◆ Text
▽

What the use of the interchange protocol means in practice is that we can use Polars `DataFrames` directly with Plotly for many charts. However, as Polars does not have native support from Plotly there are no guarantees all plots will work with a Polars `DataFrame`. You may need to convert to Pandas in some cases.

If you are curious about how the interchange protocol works this is a simplified version:
- Plotly checks the type of the data object passed to it and finds that it is not a Pandas `DataFrame`
- Plotly then checks to see if the object passed to it has a `__dataframe__` namespace
- if Plotly finds the object has a `__dataframe__` namespace it uses the generic commands in that namespace to do what it needs (e.g. extract a named column from the `DataFrame`, check the dtype of the column and iterate through the column)

You can see the methods in the `__dataframe__` namespace on a Polars `DataFrame` here: 

In [None]:
[el for el in dir(df.__dataframe__()) if not el.startswith("__")]

These methods are wrappers for the standard Polars methods we learn on this course. The dataframe interchange is a rapidly developing project in its own right and so expect functionality to grow.

### Altair
We can pass a `DataFrame` directly to Altair

In [None]:
alt.Chart(
    passenger_class_counts_df,
    width=600
).mark_bar().encode(
    x="Pclass:N",
    y="count:Q",
    color="Pclass:N",
)

As with Plotly, Altair supports Polars via the Dataframe Interchange Protocol. The same caveats apply as for Plotly.

## Exercises
In the exercises you will develop your understanding of:
- creating charts from Polars

### Exercise 1
We first create a `DataFrame` of bike sales and replace spaces in the string column names with `_` (see the lecture on Transforming DataFrames in the section of selecting and transforming data for more on `pipe`)

△

(Rows from a screen grounding dataset)
▽

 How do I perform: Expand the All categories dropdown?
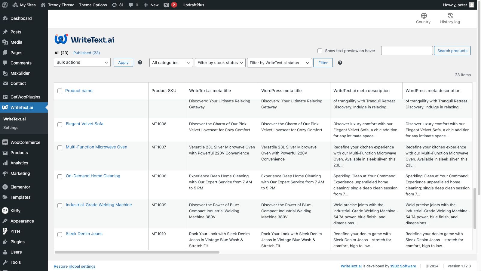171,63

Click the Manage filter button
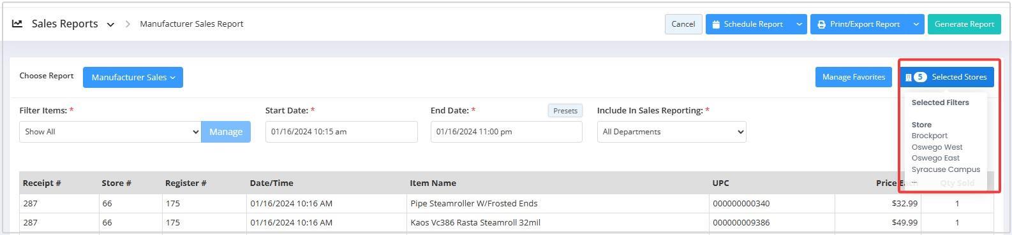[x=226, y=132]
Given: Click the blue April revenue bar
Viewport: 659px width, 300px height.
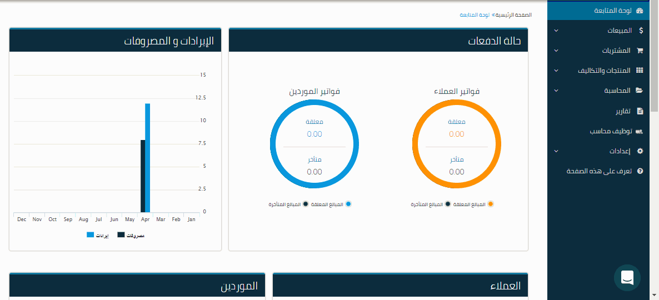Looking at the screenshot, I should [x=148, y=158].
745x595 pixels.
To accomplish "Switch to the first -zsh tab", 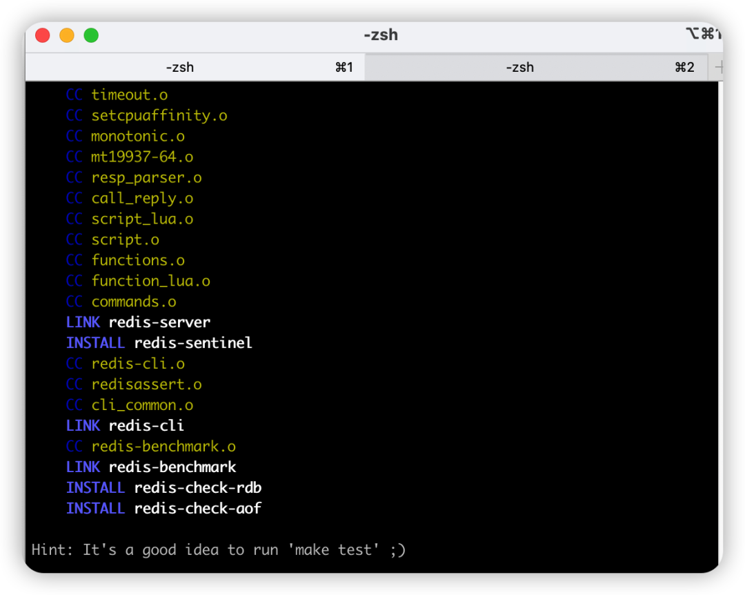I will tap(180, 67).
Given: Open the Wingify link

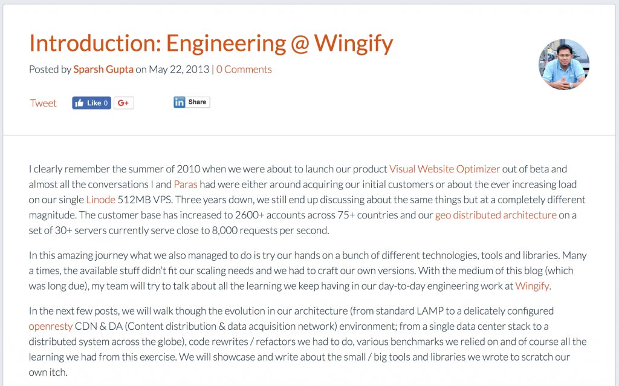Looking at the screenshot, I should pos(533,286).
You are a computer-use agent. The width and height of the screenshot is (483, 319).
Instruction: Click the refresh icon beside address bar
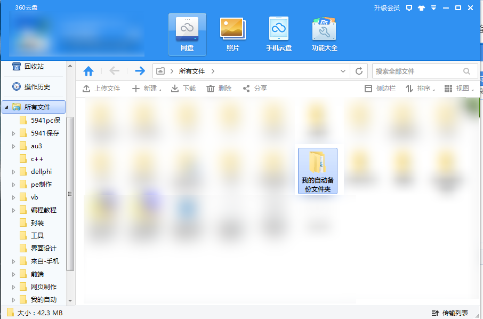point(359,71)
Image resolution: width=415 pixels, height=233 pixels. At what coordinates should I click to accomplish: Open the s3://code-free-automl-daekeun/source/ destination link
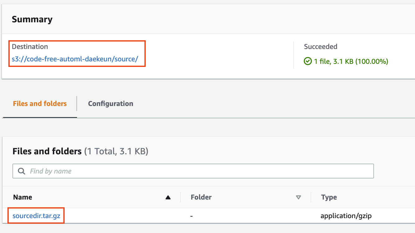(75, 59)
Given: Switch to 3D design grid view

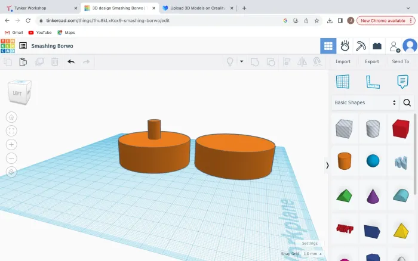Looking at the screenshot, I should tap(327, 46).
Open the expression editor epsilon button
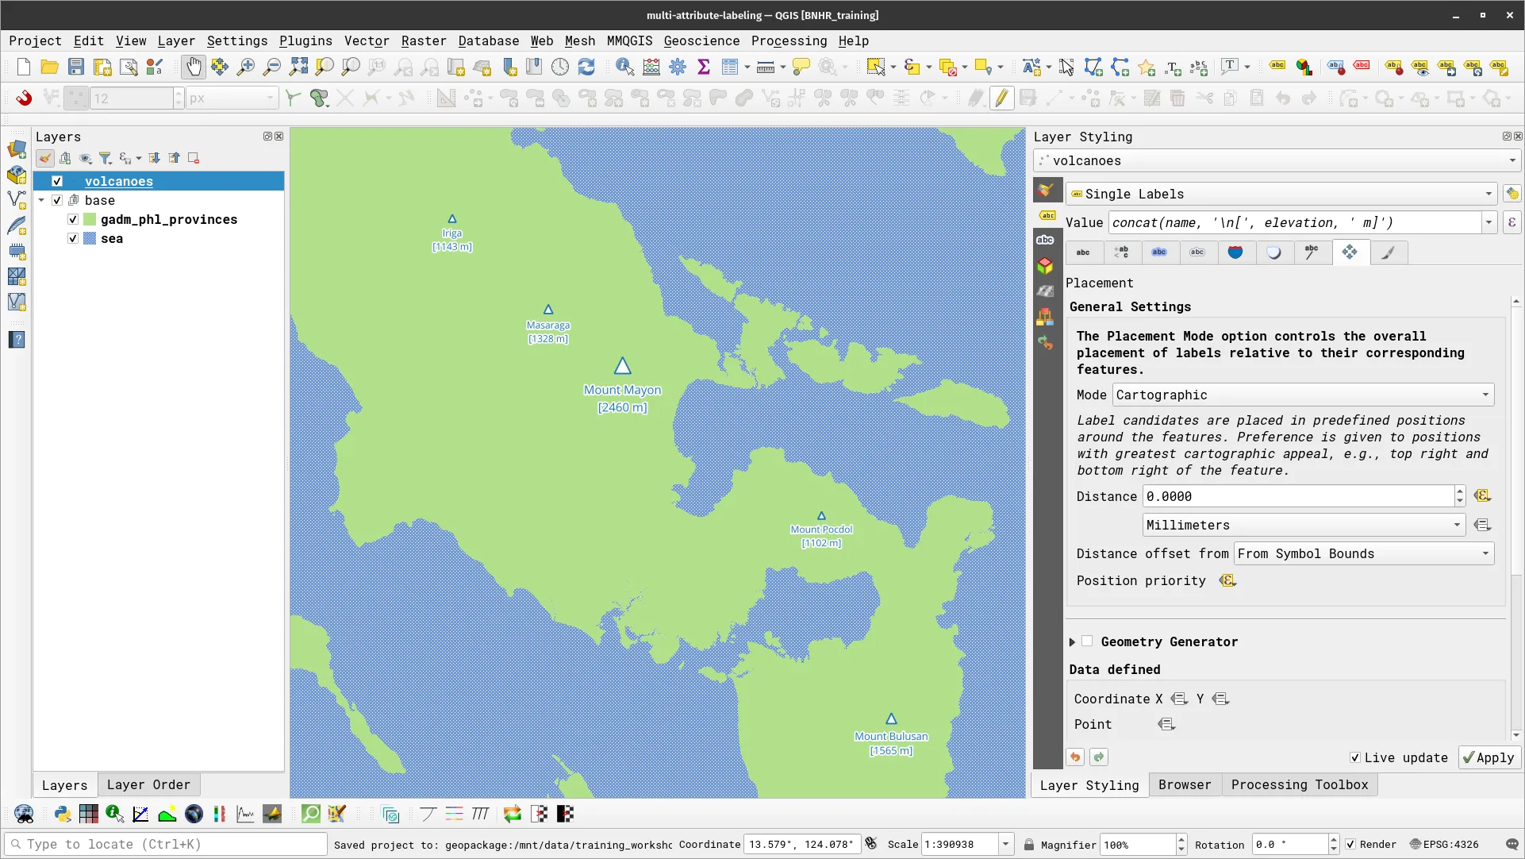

△

Could you write the next part of the tutorial on charting Polars DataFrames, starting right after its last sentence?

In [None]:
df_bike = (
    pl.read_parquet("../data/bike_sales.parquet")
    .pipe(lambda df: df.rename({col:col.replace(" ","_") for col in df.columns}))
)
df_bike.head(2)

We need to do a `group_by` first to get the data

In [None]:
customer_count_df = (
    df_bike
    .group_by("customer_age")
    .len()
    .sort("customer_age")
)

Using the built-in plot method and your preferred visualisation library make a bar chart of the `customer_age` column showing the number of bikes sold by customer_age

<blank>

## Solutions

### hvPlot

In [None]:
(
    customer_count_df
    .plot
    .bar(
    x="customer_age",
    y="len",
    width=1000
    )
)

### Matplotlib

In [None]:
plt.bar(
    x=customer_count_df["customer_age"],
    height=customer_count_df["len"],
)

### Seaborn

In [None]:
sns.barplot(
    customer_count_df.to_pandas(use_pyarrow_extension_array=True),
    x="customer_age",
    y="len"
)

### Plotly

In [None]:
px.bar(
    customer_count_df.with_columns(pl.col("customer_age").cast(pl.Utf8)),
    x="customer_age",
    y="len",
)

### Altair

In [None]:
(
    alt.Chart(
    customer_count_df,
        width=600
    )
    .mark_bar()
    .encode(
        x="customer_age:N",
        y="len:Q"
    )
)